--- WHAT YOU WILL DO ---
- 1) Answer these from the article on Jazz Mondays at Le Petit Chicago:
(a) On what date does Alex Bilodeau take over as curator?
(b) Which instrument does Mike Essoudry play in the Ed Lister Quartet?
(c) What happens during the second set of a Jazz Monday?
- 2) Reproduce the article on Jazz Mondays at Le Petit Chicago between "Jazz Mondays at" and "saxophonist Zakari Frantz.", inclusive.

--- EXCERPTED TEXT ---
┄┄┄┄┄┄┄┄┄┄
Jazz Mondays at Le Petit Chicago are moving into new hands as of February 9. Ottawa bassist Alex Bilodeau will curate the long-standing late-night jazz showcase and jam, taking over from saxophonist Zakari Frantz.
Frantz is moving on to a new series he's created: Jazz Thursdays at the Lunenburg Pub, which started January 29. The shows at the Rideau-Street-area bar will highlight local jazz musicians and their projects.
The changeover at Le Petit Chicago is friendly: Bilodeau has been a regular participant in the late-night jams at the Gatineau bar. On Facebook, Frantz welcomed Bilodeau as the new curator. “A graduate of McGill University, Alex is one of the region's freshest talents & definitely no stranger to the LPC stage. Expect him to raise the bar with some new jazz/hip hop inspirations and a new sound to welcome in the spring!”
Bilodeau told OttawaJazzScene.ca that he planned to have the host bands – from the Ottawa/Gatineau region – rotate monthly. “You will definitely see some of my own projects performing for the monthly residencies but the plan is to bring in other exciting jazz groups as well.”
For the remainder of February, the host band will be Bilodeau on bass, Richard Page on saxophone, and Michel Delage on drums, performing jazz classics by Bud Powell and Thelonious Monk, as well as band members' original music.
In March, the Ed Lister Quartet, with Lister on trumpet, Marc Decho on bass, Pierre Chrétien on keyboards, and Mike Essoudry on drums, will perform, with “more of an electric aesthetic”, Bilodeau said. On March 23, that quartet will be joined by special guests Richard Page and Lee Hollingsworth.
The Jazz Monday format won't change: “The band hosting that month will perform during the first set and the second set will be an open jam.”
Beyond March, the line-up is still open, but Bilodeau was excited at the varied possibilities: projects with influences from hip-hop music or electronic music or Brazilian music – maybe even free improv, since “to me half of jazz is really just the improvisational aspect.”
┄┄┄┄┄┄┄┄┄┄
--- INFORMATION SHOWN ---
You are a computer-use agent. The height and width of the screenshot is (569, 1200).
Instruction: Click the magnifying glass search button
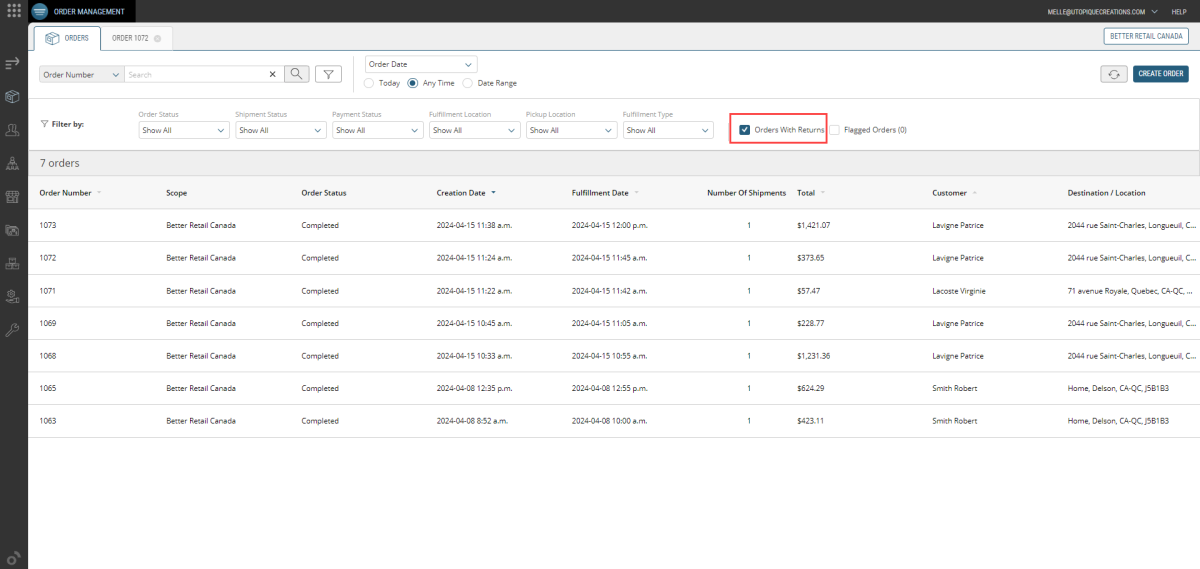click(x=297, y=74)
┄┄┄┄┄┄┄┄┄┄
--- THE RESULTS ---
- 1)
(a) February 9
(b) Drums
(c) An open jam

- 2)
Jazz Mondays at Le Petit Chicago are moving into new hands as of February 9. Ottawa bassist Alex Bilodeau will curate the long-standing late-night jazz showcase and jam, taking over from saxophonist Zakari Frantz.